楽天フルフィルメントセンターでは何をしている?

楽天スーパーロジスティクスは、楽天市場の出店店舗向けに商品の入荷から配送までを一括して受託する総合物流サービスです。楽天市場に出店している店舗が商品を物流センターへ預け、注文後の出荷作業などを物流側へ任せられる仕組みです。

例えばネットショップが自社の小さな事務所ですべての商品を保管し、注文が入るたびに箱詰めして発送する代わりに、商品を楽天側の物流拠点へ納品しておきます。注文に応じて物流センターで必要な作業を行うことで、店舗側の物流負担を軽減できます。

GLPのような大規模物流施設は、こうした大量の商品を保管・出荷するための物理的な拠点として利用されます。EC企業にとって物流不動産は、注文された商品を消費者へ届けるための重要なインフラです。

楽天の荷物に「GLP」という名称が出ても販売元がGLPとは限らない

配送状況、求人、勤務場所、倉庫情報などを調べている途中で「GLP」という名称を見かけても、GLPが楽天市場の商品を販売しているという意味ではありません。

例えば商品が楽天市場の店舗から販売され、その商品が楽天の物流サービスを利用し、保管場所となっている建物がGLPの物流施設という組み合わせが考えられます。販売者、物流サービス運営者、物流不動産事業者、最終的に荷物を運ぶ配送会社はそれぞれ別企業になり得ます。

そのため、荷物について問い合わせたい場合は「GLPという建物名を見たからGLPへ問い合わせる」と判断するのではなく、購入履歴に表示される販売店舗や楽天側の案内、配送会社などを確認することが重要です。

まとめ|GLPは楽天の子会社ではなく物流施設を通じた取引関係

GLPと楽天は同一企業ではなく、GLPが提供する大型物流施設を楽天側がフルフィルメントセンターとして利用してきたという関係が代表的です。
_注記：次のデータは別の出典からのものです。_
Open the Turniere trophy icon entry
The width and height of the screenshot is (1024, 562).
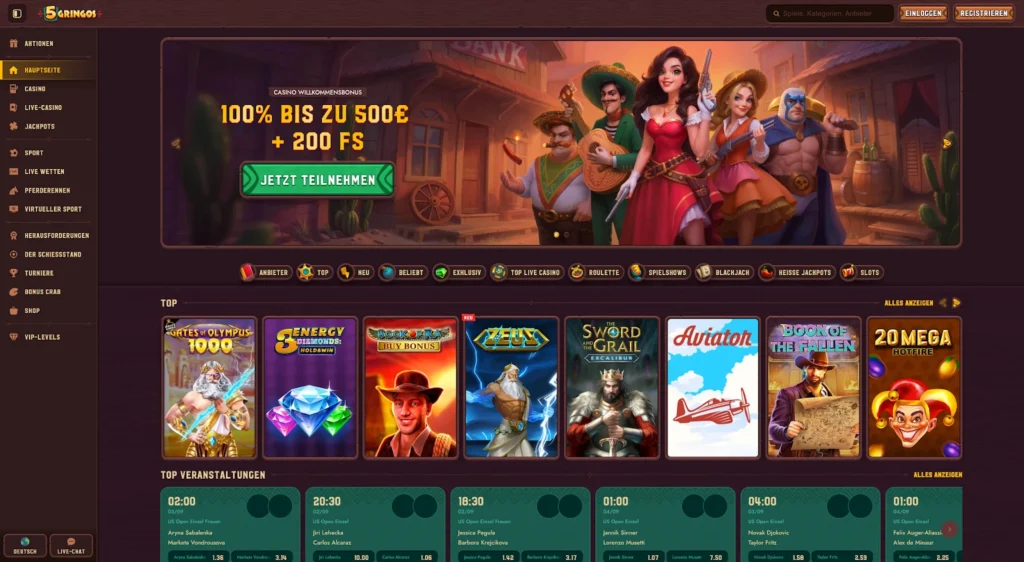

GLPは物流不動産を開発・運営する側、楽天側はEC物流の拠点として施設を利用する側と整理すると理解しやすくなります。

実際に「GLP流山Ⅱ」「GLP枚方Ⅲ」「GLP八尾Ⅰ」「GLP ALFALINK相模原1」など、GLPの施設と楽天の物流拠点との関係が公式情報から確認できます。一方で、楽天の物流拠点すべてがGLP施設というわけではありません。

また現在の楽天市場向け物流では、楽天グループと日本郵便の合弁会社であるJP楽天ロジスティクスが物流センターの管理・運営を担っています。そのため、「GLP=物流施設を提供する企業」「JP楽天ロジスティクス=楽天の物流サービス・拠点を運営する企業」「楽天=楽天市場などのECサービスを展開する企業」という3つの役割を分けると、GLPと楽天の関係を把握しやすくなります。